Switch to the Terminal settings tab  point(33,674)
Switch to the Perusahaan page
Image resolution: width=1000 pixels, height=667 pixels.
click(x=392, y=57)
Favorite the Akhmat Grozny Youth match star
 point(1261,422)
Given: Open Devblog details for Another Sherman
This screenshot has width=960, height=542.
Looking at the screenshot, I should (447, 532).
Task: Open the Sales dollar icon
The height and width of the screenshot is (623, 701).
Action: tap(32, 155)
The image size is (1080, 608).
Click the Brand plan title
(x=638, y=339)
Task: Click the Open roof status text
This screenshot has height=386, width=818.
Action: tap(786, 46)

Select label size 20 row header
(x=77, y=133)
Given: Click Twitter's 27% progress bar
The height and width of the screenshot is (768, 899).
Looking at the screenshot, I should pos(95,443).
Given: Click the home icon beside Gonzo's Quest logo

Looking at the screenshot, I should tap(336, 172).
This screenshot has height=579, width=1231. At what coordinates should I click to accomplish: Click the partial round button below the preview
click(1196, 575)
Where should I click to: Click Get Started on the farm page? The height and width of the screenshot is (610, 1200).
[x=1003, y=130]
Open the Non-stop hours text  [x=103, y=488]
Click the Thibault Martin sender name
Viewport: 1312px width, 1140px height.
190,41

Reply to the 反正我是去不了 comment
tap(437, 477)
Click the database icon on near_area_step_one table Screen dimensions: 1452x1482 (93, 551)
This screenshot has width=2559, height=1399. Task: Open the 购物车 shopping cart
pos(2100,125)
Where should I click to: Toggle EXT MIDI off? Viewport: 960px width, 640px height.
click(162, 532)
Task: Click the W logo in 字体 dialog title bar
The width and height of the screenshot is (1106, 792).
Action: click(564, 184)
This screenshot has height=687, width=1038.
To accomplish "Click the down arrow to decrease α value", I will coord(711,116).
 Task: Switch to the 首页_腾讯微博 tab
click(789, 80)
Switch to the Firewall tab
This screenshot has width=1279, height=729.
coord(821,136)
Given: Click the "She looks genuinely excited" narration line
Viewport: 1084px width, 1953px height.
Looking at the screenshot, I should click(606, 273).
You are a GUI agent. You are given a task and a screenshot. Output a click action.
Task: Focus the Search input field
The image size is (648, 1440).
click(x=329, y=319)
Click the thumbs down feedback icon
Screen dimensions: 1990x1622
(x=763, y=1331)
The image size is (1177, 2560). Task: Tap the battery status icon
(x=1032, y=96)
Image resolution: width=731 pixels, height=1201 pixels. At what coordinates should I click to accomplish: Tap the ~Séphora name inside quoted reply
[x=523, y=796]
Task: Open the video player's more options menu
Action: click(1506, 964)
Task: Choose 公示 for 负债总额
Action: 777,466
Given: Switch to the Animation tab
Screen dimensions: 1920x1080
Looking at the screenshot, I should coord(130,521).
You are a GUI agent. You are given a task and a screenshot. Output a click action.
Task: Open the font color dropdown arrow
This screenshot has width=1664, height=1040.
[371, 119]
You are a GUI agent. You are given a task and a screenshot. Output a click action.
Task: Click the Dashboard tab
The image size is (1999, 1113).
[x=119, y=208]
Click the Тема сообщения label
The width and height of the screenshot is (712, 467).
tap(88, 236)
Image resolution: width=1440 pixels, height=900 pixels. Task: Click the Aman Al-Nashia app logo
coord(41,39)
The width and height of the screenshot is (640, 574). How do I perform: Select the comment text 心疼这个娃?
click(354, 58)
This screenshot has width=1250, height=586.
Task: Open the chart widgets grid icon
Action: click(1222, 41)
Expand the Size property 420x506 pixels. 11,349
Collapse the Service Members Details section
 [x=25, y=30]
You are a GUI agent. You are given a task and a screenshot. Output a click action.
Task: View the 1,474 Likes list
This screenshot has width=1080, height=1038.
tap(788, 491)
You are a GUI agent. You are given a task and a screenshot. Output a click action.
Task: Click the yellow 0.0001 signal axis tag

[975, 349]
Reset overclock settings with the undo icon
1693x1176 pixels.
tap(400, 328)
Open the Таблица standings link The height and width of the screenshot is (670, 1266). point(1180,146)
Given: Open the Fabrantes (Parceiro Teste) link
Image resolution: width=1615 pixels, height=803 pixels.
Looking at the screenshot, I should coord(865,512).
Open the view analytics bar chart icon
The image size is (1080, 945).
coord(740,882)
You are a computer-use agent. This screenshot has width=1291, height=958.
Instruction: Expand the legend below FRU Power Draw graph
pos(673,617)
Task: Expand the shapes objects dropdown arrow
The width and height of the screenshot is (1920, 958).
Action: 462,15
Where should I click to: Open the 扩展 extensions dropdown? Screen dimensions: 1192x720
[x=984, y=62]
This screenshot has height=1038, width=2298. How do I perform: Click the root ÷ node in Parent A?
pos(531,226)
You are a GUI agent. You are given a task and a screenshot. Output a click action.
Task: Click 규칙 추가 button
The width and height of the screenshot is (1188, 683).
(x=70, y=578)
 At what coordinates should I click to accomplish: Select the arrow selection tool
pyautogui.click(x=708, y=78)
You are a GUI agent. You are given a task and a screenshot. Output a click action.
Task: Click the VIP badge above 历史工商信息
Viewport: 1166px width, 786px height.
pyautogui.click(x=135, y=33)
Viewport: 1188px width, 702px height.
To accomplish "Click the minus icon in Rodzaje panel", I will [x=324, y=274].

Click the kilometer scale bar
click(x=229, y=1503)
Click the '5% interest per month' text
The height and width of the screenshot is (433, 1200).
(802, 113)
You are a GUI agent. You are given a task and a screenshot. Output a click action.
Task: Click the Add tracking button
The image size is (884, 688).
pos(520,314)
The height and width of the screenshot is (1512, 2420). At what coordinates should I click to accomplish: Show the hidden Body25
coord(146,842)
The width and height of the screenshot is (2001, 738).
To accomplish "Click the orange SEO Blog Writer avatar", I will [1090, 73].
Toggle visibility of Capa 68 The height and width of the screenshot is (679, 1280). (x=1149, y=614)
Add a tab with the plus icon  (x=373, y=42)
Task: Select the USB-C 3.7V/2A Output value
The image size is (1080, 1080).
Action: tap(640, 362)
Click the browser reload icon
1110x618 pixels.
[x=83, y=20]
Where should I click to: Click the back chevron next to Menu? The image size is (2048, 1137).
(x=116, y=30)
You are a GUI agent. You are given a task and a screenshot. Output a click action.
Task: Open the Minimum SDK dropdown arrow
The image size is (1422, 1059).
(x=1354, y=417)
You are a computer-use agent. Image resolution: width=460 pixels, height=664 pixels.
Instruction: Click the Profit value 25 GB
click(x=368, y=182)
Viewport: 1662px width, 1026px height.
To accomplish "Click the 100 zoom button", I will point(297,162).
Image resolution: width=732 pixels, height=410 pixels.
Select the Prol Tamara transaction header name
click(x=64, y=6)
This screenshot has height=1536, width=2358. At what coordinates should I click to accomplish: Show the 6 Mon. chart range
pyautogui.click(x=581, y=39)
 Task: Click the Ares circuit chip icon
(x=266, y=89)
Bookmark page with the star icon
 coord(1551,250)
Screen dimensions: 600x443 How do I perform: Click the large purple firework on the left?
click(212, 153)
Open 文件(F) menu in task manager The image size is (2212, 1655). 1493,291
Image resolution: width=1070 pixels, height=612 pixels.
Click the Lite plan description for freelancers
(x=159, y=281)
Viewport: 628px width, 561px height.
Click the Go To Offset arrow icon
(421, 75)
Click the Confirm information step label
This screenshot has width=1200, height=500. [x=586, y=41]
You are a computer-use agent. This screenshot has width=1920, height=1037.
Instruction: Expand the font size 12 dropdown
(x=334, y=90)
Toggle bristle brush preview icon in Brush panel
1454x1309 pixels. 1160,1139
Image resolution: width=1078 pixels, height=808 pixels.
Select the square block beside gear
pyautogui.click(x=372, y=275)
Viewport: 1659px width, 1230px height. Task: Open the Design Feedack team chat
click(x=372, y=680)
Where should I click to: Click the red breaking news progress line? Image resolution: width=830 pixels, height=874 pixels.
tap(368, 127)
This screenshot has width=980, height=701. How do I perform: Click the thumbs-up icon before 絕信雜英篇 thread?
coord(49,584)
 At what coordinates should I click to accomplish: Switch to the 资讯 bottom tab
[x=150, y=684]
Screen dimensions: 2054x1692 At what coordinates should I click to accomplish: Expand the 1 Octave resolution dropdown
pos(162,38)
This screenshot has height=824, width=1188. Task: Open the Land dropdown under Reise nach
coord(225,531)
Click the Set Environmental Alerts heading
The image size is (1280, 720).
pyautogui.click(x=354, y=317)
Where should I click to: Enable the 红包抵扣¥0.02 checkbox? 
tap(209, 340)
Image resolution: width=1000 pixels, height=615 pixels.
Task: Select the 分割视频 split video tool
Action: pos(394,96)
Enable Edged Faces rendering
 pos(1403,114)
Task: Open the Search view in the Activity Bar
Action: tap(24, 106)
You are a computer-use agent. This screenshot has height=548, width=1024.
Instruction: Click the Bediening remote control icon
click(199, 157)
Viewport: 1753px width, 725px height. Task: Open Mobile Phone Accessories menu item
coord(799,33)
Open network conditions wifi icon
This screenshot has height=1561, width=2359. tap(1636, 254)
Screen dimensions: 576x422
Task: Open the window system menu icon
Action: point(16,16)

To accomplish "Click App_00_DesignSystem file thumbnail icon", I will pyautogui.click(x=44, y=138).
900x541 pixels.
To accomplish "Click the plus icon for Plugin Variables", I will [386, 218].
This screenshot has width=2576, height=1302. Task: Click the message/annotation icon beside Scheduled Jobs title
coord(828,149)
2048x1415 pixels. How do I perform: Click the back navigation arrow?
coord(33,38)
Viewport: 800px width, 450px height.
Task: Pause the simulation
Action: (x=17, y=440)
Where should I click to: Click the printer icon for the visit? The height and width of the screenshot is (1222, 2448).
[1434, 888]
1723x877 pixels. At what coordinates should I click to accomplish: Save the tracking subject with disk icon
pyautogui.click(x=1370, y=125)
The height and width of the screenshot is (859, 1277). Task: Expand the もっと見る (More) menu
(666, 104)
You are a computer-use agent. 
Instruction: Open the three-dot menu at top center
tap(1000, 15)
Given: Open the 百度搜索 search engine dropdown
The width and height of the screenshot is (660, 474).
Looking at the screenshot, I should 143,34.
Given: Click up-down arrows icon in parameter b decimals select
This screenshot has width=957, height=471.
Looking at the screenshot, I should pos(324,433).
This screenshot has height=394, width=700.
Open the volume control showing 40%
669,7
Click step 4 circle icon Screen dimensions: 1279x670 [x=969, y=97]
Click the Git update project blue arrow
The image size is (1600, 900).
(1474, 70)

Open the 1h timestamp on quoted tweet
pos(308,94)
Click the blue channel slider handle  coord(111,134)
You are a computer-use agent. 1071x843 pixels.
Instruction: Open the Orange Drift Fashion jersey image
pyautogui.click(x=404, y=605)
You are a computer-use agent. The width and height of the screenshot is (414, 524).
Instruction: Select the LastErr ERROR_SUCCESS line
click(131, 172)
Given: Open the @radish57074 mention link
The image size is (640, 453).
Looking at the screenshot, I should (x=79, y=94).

--------------------------------------------------

The request: Lay out the records from the line containing "You are a computer-use agent. 1071x843" through the end of the records as a two-column CSV with the header input,output. Give one row per record, with its text under input and its answer under output, each in a single quoted field with line breaks replaced by spaces.

Result of the exercise:
input,output
"You are a computer-use agent. 1071x843 pixels. Instruction: Open the Orange Drift Fashion jersey image","pyautogui.click(x=404, y=605)"
"You are a computer-use agent. The width and height of the screenshot is (414, 524). Instruction: Select the LastErr ERROR_SUCCESS line","click(131, 172)"
"Given: Open the @radish57074 mention link The image size is (640, 453).","Looking at the screenshot, I should (x=79, y=94)."